(What to do): Please filter the data down to the lines that include the word "computer" and copy them.

(Material provided):
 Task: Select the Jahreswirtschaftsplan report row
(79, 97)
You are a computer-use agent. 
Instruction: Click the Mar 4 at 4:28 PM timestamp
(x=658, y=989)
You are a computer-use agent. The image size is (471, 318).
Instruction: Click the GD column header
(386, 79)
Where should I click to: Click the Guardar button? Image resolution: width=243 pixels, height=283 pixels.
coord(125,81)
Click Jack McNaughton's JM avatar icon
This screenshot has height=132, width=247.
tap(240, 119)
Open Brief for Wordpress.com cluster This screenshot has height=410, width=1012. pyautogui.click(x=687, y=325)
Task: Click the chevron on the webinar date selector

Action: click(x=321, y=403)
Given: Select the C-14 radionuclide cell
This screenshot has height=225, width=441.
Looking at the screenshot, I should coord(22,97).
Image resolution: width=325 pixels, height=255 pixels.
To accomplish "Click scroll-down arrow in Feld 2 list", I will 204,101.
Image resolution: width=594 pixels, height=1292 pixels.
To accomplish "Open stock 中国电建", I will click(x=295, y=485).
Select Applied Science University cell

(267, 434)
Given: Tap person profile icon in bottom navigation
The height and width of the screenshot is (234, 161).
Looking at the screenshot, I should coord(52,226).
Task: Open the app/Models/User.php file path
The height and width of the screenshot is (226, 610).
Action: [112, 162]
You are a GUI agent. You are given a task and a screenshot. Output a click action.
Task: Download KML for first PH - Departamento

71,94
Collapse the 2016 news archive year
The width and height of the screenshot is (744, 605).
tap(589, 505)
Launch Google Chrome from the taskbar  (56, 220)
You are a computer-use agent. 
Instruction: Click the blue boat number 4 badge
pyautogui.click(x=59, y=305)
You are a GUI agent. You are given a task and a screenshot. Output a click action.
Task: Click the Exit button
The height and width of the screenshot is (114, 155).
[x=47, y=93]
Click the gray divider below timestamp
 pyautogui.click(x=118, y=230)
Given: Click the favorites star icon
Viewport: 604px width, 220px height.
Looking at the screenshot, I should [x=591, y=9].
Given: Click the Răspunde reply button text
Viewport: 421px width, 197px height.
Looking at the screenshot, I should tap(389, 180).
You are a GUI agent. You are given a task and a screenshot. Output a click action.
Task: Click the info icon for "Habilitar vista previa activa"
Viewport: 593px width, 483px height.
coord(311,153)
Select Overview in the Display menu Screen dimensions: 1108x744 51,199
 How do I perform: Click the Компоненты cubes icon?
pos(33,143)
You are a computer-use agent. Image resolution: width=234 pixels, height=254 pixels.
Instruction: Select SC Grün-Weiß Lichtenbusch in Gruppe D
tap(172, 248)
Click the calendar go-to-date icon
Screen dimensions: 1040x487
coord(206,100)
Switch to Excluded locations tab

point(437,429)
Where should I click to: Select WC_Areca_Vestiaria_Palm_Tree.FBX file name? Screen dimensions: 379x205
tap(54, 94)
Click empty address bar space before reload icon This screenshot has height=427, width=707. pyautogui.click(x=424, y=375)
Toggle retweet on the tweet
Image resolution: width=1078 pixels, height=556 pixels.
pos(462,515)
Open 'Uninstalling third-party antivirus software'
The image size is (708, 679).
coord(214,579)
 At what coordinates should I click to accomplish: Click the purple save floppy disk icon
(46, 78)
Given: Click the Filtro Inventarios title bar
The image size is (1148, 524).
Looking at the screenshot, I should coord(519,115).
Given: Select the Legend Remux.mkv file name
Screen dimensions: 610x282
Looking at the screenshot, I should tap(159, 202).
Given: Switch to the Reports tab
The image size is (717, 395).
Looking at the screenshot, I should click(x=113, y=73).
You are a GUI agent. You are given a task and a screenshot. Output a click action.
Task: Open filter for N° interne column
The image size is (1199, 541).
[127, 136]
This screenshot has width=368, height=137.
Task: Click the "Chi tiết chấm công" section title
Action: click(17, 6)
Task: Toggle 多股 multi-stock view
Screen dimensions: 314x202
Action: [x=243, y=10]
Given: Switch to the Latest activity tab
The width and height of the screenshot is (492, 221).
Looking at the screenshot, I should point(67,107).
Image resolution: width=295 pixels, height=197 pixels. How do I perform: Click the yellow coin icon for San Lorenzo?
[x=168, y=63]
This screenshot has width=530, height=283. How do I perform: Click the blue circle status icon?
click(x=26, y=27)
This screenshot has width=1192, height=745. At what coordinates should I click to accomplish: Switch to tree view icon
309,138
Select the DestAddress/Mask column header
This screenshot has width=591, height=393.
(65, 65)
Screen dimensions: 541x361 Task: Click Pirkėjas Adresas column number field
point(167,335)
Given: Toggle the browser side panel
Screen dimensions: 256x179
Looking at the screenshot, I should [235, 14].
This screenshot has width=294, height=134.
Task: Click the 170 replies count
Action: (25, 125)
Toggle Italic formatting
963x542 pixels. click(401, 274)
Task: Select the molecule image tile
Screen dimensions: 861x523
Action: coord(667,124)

(Result of the exercise):
You are a computer-use agent. 
You are a computer-use agent. The image size is (471, 318).
You are a computer-use agent. 
You are a computer-use agent. Image resolution: width=234 pixels, height=254 pixels.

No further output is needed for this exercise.